Desde la administración del presidente Javier Milei señalaron que la reforma busca “mejorar la integración, especialización, eficiencia, control y legitimidad del sistema de inteligencia”. En ese marco, destacaron que uno de los ejes centrales es eliminar duplicaciones normativas y superposiciones históricas entre organismos.
Asimismo, el Poder Ejecutivo remarcó que el sistema de inteligencia no cumple funciones policiales ni judiciales, sino que produce inteligencia estratégica para la toma de decisiones del Poder Ejecutivo, e impulsa una comunicación institucional más clara sobre su rol.
Comunidad de Inteligencia y Comunidad Informativa
Uno de los principales cambios es la creación de un ámbito de integración funcional permanente denominado Comunidad de Inteligencia, que estará bajo la conducción de la SIDE. Este espacio permitirá compartir información estratégica entre todos los organismos especializados del Estado.
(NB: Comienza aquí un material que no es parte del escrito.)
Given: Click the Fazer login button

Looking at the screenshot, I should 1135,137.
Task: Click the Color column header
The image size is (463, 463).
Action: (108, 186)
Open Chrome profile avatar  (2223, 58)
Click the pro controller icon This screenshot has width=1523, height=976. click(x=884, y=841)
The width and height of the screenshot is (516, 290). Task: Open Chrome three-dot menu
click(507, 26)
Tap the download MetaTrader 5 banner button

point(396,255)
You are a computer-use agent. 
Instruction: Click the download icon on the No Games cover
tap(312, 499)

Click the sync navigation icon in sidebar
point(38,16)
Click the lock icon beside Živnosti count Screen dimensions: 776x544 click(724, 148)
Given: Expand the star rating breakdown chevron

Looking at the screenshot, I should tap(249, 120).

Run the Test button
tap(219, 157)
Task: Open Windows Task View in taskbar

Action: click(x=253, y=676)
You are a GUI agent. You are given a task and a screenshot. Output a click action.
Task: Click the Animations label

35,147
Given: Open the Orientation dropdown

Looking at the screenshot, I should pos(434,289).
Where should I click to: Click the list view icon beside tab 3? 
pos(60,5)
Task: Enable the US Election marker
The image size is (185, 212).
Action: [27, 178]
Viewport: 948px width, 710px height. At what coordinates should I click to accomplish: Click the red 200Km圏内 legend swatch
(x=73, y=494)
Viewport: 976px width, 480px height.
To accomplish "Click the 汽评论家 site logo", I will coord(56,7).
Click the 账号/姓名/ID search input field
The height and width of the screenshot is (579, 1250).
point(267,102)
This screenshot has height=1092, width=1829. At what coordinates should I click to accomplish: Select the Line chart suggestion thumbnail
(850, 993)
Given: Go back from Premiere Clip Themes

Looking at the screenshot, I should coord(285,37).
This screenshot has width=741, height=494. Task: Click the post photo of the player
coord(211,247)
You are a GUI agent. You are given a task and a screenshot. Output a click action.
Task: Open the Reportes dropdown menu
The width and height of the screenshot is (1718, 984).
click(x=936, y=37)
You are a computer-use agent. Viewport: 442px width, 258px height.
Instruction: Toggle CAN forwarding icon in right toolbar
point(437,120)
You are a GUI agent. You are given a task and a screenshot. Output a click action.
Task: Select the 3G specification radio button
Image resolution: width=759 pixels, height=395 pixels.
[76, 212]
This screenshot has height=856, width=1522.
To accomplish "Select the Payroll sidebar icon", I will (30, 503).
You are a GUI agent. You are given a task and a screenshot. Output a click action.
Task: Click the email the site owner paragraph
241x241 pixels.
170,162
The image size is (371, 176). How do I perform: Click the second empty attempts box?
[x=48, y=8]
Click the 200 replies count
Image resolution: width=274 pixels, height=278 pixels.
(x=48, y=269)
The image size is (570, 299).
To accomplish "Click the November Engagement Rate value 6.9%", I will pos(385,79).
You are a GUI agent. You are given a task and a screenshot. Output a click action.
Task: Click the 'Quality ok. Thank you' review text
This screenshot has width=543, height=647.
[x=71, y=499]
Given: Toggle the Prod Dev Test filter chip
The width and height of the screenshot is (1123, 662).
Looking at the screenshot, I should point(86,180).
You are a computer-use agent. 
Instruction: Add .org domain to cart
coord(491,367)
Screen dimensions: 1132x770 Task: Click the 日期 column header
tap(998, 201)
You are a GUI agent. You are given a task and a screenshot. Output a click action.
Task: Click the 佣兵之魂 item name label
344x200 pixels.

El objetivo es incorporar conocimientos provenientes de áreas clave como economía, salud, tecnología, clima y comunicación, para fortalecer el análisis estratégico nacional.
En paralelo, el DNU establece una Comunidad Informativa, una red de organismos estatales que aportarán datos relevantes a la SIDE, aun cuando no se trate de inteligencia en sentido estricto. La medida busca ampliar la base informativa y mejorar la calidad del análisis.
Ciberseguridad, ciberinteligencia y contrainteligencia
La reforma introduce una separación explícita entre ciberseguridad y ciberinteligencia. La protección de redes y sistemas quedará a cargo del nuevo Centro Nacional de Ciberseguridad, dependiente de la Secretaría de Innovación de la Jefatura de Gabinete.
La ciberinteligencia, en cambio, se enfocará en la obtención de conocimiento estratégico desde el ciberespacio para la toma de decisiones. Desde Casa Rosada afirmaron que esta distinción “mejora la transparencia, la cooperación internacional y el acceso a financiamiento”.
Además, la Agencia de Seguridad Nacional quedará orientada exclusivamente a tareas de contrainteligencia, con el fin de evitar superposiciones con la Policía Federal y dejar la investigación criminal en manos de las fuerzas de seguridad.
Inteligencia militar, apoyo operativo y controles
El DNU incorpora una definición legal de la contrainteligencia, adaptada a amenazas tecnológicas, políticas y cognitivas. Se establece un enfoque preventivo frente a espionaje, sabotaje, injerencia e influencia extranjera.
Otro punto central es la habilitación formal para que los organismos de inteligencia soliciten apoyo técnico o logístico de las Fuerzas Armadas, fuerzas federales y policías, con el objetivo de optimizar recursos.
En materia de inteligencia militar, se dispone la disolución de la Dirección Nacional de Inteligencia Estratégica Militar (DNIEM). La producción de inteligencia estratégica militar pasará a depender del Estado Mayor Conjunto. Según el Ejecutivo, esto “elimina duplicaciones y fortalece la articulación con la inteligencia nacional”.
Designaciones y control interno
La actual División de Asuntos Internos será reemplazada por la Inspectoría General de Inteligencia, con mayores atribuciones en auditorías, investigaciones internas y control presupuestario.
Finalmente, el decreto establece que los titulares de los órganos desconcentrados serán designados por el Secretario de Inteligencia, con el objetivo de reforzar la conducción jerárquica y el control interno del sistema.
La reforma abre un nuevo escenario institucional para el sistema de inteligencia argentino, con cambios que impactarán en su organización, funcionamiento y mecanismos de control en el corto y mediano plazo.